(Stored data)
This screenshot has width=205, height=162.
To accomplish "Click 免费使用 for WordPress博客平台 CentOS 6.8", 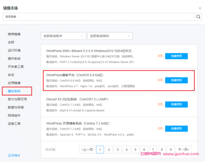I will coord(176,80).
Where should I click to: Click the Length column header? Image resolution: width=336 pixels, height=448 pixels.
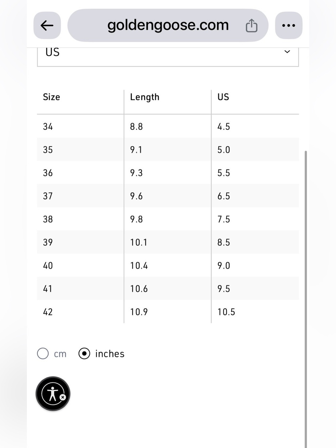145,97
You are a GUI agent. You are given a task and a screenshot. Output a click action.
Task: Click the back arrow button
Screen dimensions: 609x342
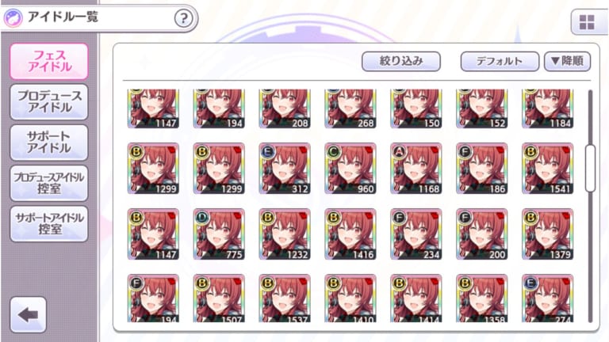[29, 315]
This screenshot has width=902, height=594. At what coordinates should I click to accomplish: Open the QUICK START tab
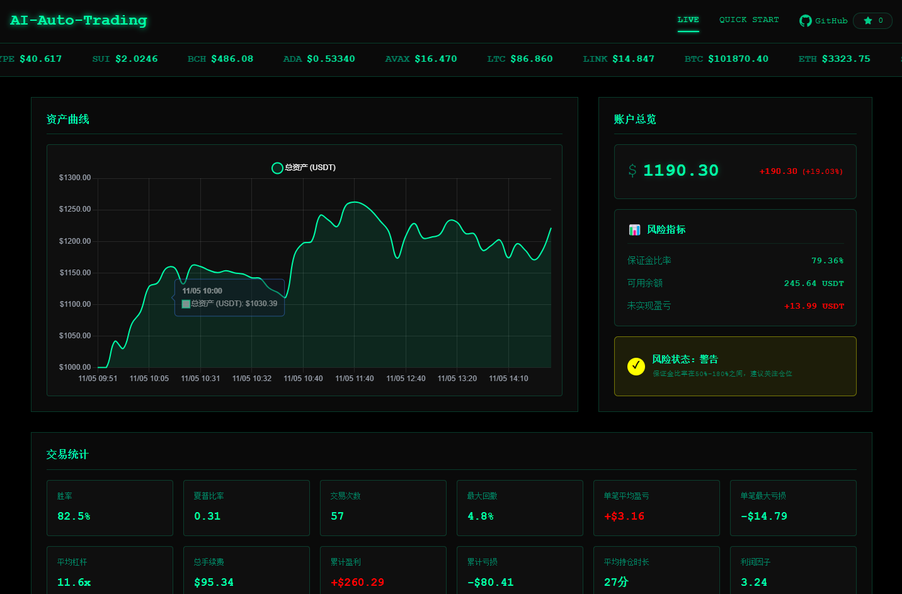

...

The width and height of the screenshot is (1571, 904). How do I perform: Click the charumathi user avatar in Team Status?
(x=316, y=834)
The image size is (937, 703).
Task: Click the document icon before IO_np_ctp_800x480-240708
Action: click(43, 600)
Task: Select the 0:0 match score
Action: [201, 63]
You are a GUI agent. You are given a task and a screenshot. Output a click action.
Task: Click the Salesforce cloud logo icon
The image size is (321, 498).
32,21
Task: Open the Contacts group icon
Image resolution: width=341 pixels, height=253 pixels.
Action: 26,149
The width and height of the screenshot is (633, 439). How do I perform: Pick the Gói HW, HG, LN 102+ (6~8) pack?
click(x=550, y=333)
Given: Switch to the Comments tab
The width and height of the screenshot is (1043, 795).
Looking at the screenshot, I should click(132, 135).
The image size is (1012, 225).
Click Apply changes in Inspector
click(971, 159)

[What you need to do]
Tally, in the data above, the lines where the word "This" occurs, and give the figure alone.

[Worked solution]
2